Plasma levels of alpha1-antichymotrypsin and secretory leukocyte proteinase inhibitor in healthy and chronic obstructive pulmonary disease (COPD) subjects with and without severe alpha1-antitrypsin deficiency

Abstract

Background: Individuals with severe Z alpha1-antitrypsin (AAT) deficiency have a considerably increased risk of developing chronic obstructive lung disease (COPD). It has been hypothesized that compensatory increases in levels of other protease inhibitors mitigate the effects of this AAT deficiency. We analysed plasma levels of AAT, alpha1-antichymotrypsin (ACT) and secretory leukocyte protease inhibitor (SLPI) in healthy (asymptomatic) and COPD subjects with and without AAT deficiency.
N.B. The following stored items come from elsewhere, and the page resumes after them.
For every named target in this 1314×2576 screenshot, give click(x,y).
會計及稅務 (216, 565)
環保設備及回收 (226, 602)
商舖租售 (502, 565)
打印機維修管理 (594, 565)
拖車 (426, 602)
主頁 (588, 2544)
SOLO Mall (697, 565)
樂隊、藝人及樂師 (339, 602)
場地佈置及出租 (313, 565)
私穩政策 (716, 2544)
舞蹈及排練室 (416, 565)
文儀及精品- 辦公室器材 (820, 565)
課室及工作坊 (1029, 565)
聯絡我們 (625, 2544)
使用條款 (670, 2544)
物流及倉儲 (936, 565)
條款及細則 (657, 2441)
Methods: Studied groups included: 71 asymptomatic AAT-deficient subjects (ZZ, n = 48 and SZ, n = 23, age 31 +/- 0.5) identified during Swedish neonatal screening for AAT deficiency between 1972 and 1974; age-matched controls (MM, n = 57, age 30.7 +/- 0.6); older asymptomatic ZZ (n = 10); healthy MM (n = 20, age 53 +/- 9.6); and COPD patients (ZZ, n = 10, age 47.4 +/- 11 and MM, n = 10, age 59.4 +/- 6.7). Plasma levels of SLPI, AAT and ACT were analysed using ELISA and immunoelectrophoresis.

Results: No significant difference was found in plasma ACT and SLPI levels between the healthy MM and the ZZ or SZ subjects in the studied groups. Independent of the genetic variant, subjects with COPD (n = 19) had elevated plasma levels of SLPI and ACT relative to controls (n = 153) (49.5 +/- 7.2 vs 40.7 +/- 9.1 ng/ml, p < 0.001 and 0.52 +/- 0.19 vs 0.40 +/- 0.1 mg/ml, p < 0.05, respectively).

Conclusion: Our findings show that plasma levels of ACT and SLPI are not elevated in subjects with genetic AAT deficiency compared MM controls and do not appear to compensate for the deficiency of plasma AAT.